--- ПИСЬМЕННОЕ ЗАДАНИЕ ---
Чем, по словам Смита из приведённого ниже отрывка о единстве человеческой природы, создаётся различие между философом и простым уличным носильщиком?

--- ОТРЫВОК ---
──────────────────────────────
Столь же фундаментальное значение имел и другой тезис Смита – о том, что человеческая природа едина и что наблюдаемые между людьми поведенческие различия объясняются по большей части историей, институтами и случайностью, а не природными данными: «Различные люди отличаются друг от друга своими естественными способностями гораздо меньше, чем мы предполагаем, и самое различие способностей, которыми отличаются люди в своем зрелом возрасте, во многих случаях является не столько причиной, сколько следствием разделения труда. Различие между самыми несхожими характерами, между философом и простым уличным носильщиком, например, создается, по-видимому, не столько природой, сколько привычкой, обычаем и образованием. Во время своего появления на свет и в течение первых шести или восьми лет своей жизни они были очень похожи друг на друга, и ни их родители, ни играющие с ними сверстники не могли заметить сколько-нибудь заметного различия между ними. В этом возрасте или немного позже их начинают приучать к различным занятиям. И тогда становится заметным различие способностей, которое делается постепенно все больше, пока, наконец, тщеславие философа отказывается признавать хоть тень сходства между ними» [Там же]. Развивая эту мысль, в своих «Лекциях по юриспруденции» Смит специально оговаривает, что межстрановые различия в уровнях производительности («добросовестности и пунктуальности», как он выражался) «никоим образом не должны приписываться особенностям национального характера, как решаются утверждать некоторые» [Smith, 1978].
──────────────────────────────
--- ПОКАЗАННЫЕ ДАННЫЕ ---
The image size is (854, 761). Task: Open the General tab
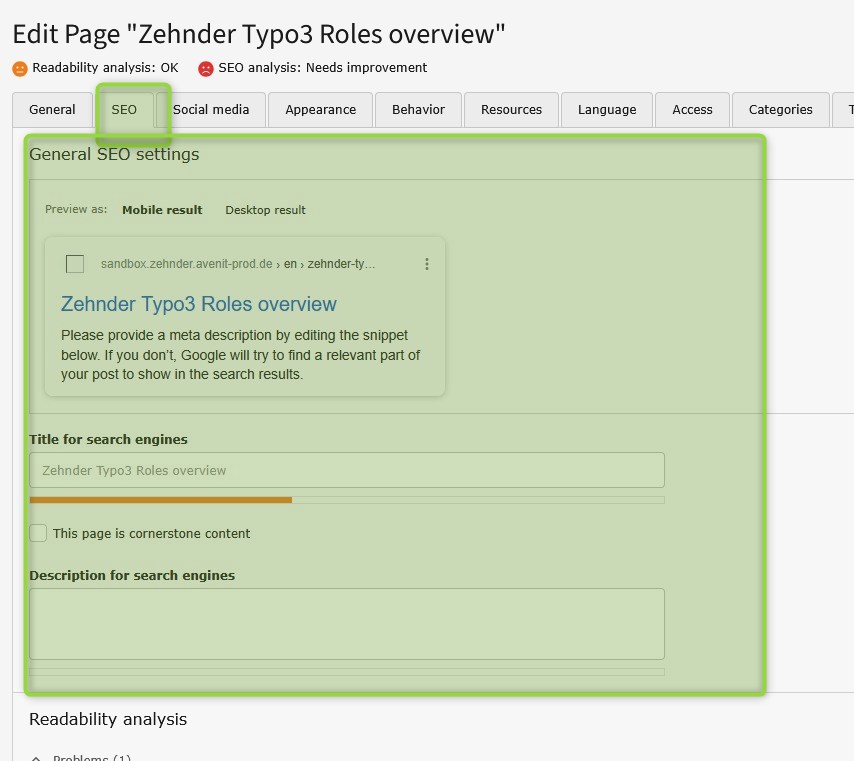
──────────────────────────────
--- ОТВЕТ К ЗАДАНИЮ ---
Не столько природой, сколько привычкой, обычаем и образованием.